Seite
Als Student hatte er in München bei einem Straßenbahnunfall ein Bein verloren, weshalb er eine Prothese tragen musste und sein ganzes Leben lang hinkte.

Seine Doktorarbeit ist eine der ersten genauen quantenmechanischen Beschreibungen über das molekulare Wasserstoff-Ion. 1930 lernte er die russischen Physiker George Gamow und Lev Landau kennen. Er schloss lebenslange Freundschaft mit dem tschechischen Physiker George Placzek, der eine bedeutende Rolle bei der Entwicklung von Tellers wissenschaftlichen und philosophischen Ansichten spielte. Es war Placzek zu verdanken, dass der junge Teller in Rom einen Sommer neben Enrico Fermi verbringen konnte und seine wissenschaftliche Laufbahn in Richtung Kernphysik fortsetzte.

Außerdem verbrachte er zwei Jahre an der Universität in Göttingen, von wo er mithilfe des Jüdischen Fluchthilfe-Rats ausreisen konnte. Nach einem kurzen englischen Aufenthalt verbrachte er ein Jahr neben Niels Bohr in Kopenhagen. Im Februar 1934 heiratete er Maria „Mitzi” Harkányi. Gamows Ruf und Rat befolgend emigrierte er in die Vereinigten Staaten und unterrichtete Physik an der George-Washington-Universität. Vor der Entdeckung der Kernspaltung war er als theoretischer Physiker tätig und arbeitete mit Gamow zusammen.

Teller war eines der ersten Mitglieder des Manhattan-Projekts. Er unterstützte die Bombe auf Hiroshima, die auf Nagasaki hielt er aber für unnötig. 1945 wurde er Mitglied und 1947 Vorsitzender der Kommission für Reaktorsicherheit.

An der Universität entwickelte er 1937 den Jahn-Teller-Effekt, der unter gewissen Umständen die Moleküle deformiert und somit die chemischen Wechselwirkungen der Metalle beeinflusst. Teller und Herman Arthur Jahn analysierten das Phänomen bloß auf mathematisch-physischer Ebene. Mit Brunauer und P. H. Emmett zusammenarbeitend schuf Teller im Bereich der Oberflächenphysik und der Chemie ebenfalls eine Innovation: gemeinsam mit Emmett interpretierte er das Phänomen der mehrschichtigen Adsorption an nichtporösen festen Oberflächen. Seitdem werden diese Flächen Brunauer-Emmett-Teller-Flächen (BET-Flächen) genannt.

Gestellte Aufgabe 1
Wann heiratete Teller laut dem Text über Teller Maria „Mitzi” Harkányi?
Gestellte Aufgabe 2
Gib aus dem Text über Teller den Abschnitt wieder, der mit den Worten „Außerdem verbrachte er“ beginnt und nach „mit Gamow zusammen.“ endet, und benenne darin „ein Jahr“ in „zwölf Monate“ um.
Gestellte Aufgabe 3
Stimmen diese Aussagen mit dem Text über Teller überein? Beantworte jede mit Ja oder Nein und zitiere die entscheidenden Worte.
(a) Teller verlor in München bei einem Straßenbahnunfall ein Bein.
(b) Teller hielt die Bombe auf Nagasaki für notwendig.
(c) Teller wurde 1945 Vorsitzender der Kommission für Reaktorsicherheit.
Das Material steht in keinem Zusammenhang mit dem Text über Teller.

Datensatzeinträge
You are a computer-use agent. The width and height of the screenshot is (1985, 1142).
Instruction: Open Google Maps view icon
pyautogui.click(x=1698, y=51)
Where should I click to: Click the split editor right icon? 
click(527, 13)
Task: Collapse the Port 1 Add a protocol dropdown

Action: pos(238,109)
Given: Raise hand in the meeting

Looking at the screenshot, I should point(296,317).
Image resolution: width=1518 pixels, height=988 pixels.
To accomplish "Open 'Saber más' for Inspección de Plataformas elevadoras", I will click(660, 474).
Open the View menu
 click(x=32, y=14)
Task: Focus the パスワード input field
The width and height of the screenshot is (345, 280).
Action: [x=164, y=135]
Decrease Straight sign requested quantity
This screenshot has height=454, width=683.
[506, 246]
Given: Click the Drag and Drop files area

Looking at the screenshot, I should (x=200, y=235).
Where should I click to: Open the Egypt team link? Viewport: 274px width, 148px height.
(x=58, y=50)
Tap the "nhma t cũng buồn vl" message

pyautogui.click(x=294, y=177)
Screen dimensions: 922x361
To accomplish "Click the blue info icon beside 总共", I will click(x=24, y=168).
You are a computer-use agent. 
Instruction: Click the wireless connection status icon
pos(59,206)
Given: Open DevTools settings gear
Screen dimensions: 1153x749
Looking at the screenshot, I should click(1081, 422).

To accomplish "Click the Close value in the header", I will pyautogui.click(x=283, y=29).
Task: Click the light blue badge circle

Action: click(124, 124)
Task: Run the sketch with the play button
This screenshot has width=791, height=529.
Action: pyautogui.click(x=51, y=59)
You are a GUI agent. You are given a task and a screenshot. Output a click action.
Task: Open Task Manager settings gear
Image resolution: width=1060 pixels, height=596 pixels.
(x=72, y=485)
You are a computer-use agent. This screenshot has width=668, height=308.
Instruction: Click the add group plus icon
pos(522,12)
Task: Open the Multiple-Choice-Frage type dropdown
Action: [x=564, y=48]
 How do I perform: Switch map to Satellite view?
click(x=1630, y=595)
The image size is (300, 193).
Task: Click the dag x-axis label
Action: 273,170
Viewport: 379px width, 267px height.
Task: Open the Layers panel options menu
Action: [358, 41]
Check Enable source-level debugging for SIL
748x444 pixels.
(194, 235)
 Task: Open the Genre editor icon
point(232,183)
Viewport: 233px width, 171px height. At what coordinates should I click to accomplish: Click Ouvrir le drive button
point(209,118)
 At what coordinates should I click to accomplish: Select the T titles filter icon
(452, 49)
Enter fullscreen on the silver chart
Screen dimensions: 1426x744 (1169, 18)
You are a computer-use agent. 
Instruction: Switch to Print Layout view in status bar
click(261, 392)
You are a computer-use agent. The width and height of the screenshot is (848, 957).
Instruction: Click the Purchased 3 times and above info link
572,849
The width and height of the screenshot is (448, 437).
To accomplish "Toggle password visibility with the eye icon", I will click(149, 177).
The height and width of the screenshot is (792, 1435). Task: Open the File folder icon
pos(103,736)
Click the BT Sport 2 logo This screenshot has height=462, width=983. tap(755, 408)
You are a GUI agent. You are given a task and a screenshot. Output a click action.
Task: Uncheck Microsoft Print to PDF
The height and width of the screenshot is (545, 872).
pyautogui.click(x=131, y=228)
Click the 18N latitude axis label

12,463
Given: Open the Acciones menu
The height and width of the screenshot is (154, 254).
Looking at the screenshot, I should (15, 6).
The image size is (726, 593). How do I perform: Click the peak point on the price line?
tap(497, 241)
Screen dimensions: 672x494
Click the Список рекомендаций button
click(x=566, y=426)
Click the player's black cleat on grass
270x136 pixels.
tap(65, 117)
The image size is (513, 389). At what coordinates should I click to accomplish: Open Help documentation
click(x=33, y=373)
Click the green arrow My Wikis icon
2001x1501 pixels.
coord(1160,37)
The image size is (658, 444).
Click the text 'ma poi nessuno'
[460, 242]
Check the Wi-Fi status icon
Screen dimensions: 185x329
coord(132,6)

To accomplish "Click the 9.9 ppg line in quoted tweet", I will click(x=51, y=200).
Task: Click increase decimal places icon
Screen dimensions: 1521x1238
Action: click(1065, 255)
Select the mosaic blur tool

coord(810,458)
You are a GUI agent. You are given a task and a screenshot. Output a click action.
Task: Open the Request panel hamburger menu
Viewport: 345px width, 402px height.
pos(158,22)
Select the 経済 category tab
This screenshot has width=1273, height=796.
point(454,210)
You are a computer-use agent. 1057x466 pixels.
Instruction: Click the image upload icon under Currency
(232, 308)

Schriftliche Antwort 1
Im Februar 1934.

Schriftliche Antwort 2
Außerdem verbrachte er zwei Jahre an der Universität in Göttingen, von wo er mithilfe des Jüdischen Fluchthilfe-Rats ausreisen konnte. Nach einem kurzen englischen Aufenthalt verbrachte er zwölf Monate neben Niels Bohr in Kopenhagen. Im Februar 1934 heiratete er Maria „Mitzi” Harkányi. Gamows Ruf und Rat befolgend emigrierte er in die Vereinigten Staaten und unterrichtete Physik an der George-Washington-Universität. Vor der Entdeckung der Kernspaltung war er als theoretischer Physiker tätig und arbeitete mit Gamow zusammen.

Schriftliche Antwort 3
(a) Ja: „Als Student hatte er in München bei einem Straßenbahnunfall ein Bein verloren“
(b) Nein: „die auf Nagasaki hielt er aber für unnötig“
(c) Nein: „1945 wurde er Mitglied und 1947 Vorsitzender der Kommission für Reaktorsicherheit“